A. Caractère raisonnable

[20] Je note tout d’abord que la juge semble s’être méprise en appliquant la norme de la décision raisonnable lorsqu’elle a mentionné au paragraphe 34 de ses motifs que les faits « justifieraient de ne pas autoriser la modification ». Au même paragraphe, elle a énoncé sa propre opinion sur quelques-uns des critères à prendre en considération lors de l’examen d’une demande de modification d’une déclaration d’opposition. Ce raisonnement indique que la juge s’est concentrée sur sa propre analyse et qu’elle est parvenue à une conclusion différente de celle de la Commission. Cela semble aller à l’encontre de l’orientation donnée dans l’arrêt Vavilov, para. 83 :

[...] [L]e contrôle en fonction de la norme de la décision raisonnable doit s’intéresser à la décision effectivement rendue par le décideur, notamment au raisonnement suivi et au résultat de la décision. Le rôle des cours de justice consiste, en pareil cas, à réviser la décision et, en général à tout le moins, à s’abstenir de trancher elles‑mêmes la question en litige. Une cour de justice qui applique la norme de contrôle de la décision raisonnable ne se demande donc pas quelle décision elle aurait rendue à la place du décideur administratif, ne tente pas de prendre en compte l’« éventail » des conclusions qu’aurait pu tirer le décideur, ne se livre pas à une analyse de novo, et ne cherche pas à déterminer la solution « correcte » au problème. Dans l’arrêt Delios c. Canada (Procureur général), 2015 CAF 117, la Cour d’appel fédérale a signalé que « le juge réformateur n’établit pas son propre critère pour ensuite jauger ce qu’a fait l’administrateur » : par. 28; voir aussi Ryan [Barreau du Nouveau-Brunswick c. Ryan, 2003 CSC 20, [2003] 1 R.C.S. 247], par. 50‑51. La cour de révision n’est plutôt appelée qu’à décider du caractère raisonnable de la décision rendue par le décideur administratif — ce qui inclut à la fois le raisonnement suivi et le résultat obtenu.

-------------------------

_Activité 1_: Dans l'extrait sur le caractère raisonnable, à quel paragraphe de ses motifs la juge a-t-elle écrit que les faits « justifieraient de ne pas autoriser la modification » ?
_Activité 2_: Poursuivez l'extrait sur le caractère raisonnable après sa dernière phrase.

_Données enregistrées_:

-------------------------

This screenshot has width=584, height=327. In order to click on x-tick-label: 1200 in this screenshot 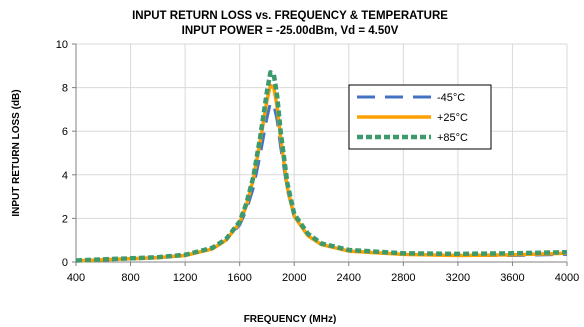, I will do `click(185, 278)`.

-------------------------

_Réponse 1_: Au paragraphe 34.

_Réponse 2_:
[Italiques dans l’original]

[21] Le fait que la juge se soit concentrée sur sa propre évaluation des critères pertinents peut signaler un problème avec son analyse. Cependant, la juge a également examiné l’analyse de la Commission. Ses principales préoccupations à cet égard étaient les conclusions de la Commission selon lesquelles (i) ZNSI connaissait la nature du motif d’opposition d’Industria fondé sur l’article 16, et (ii) la mention du paragraphe 16(3) plutôt que du paragraphe 16(1) était une erreur typographique.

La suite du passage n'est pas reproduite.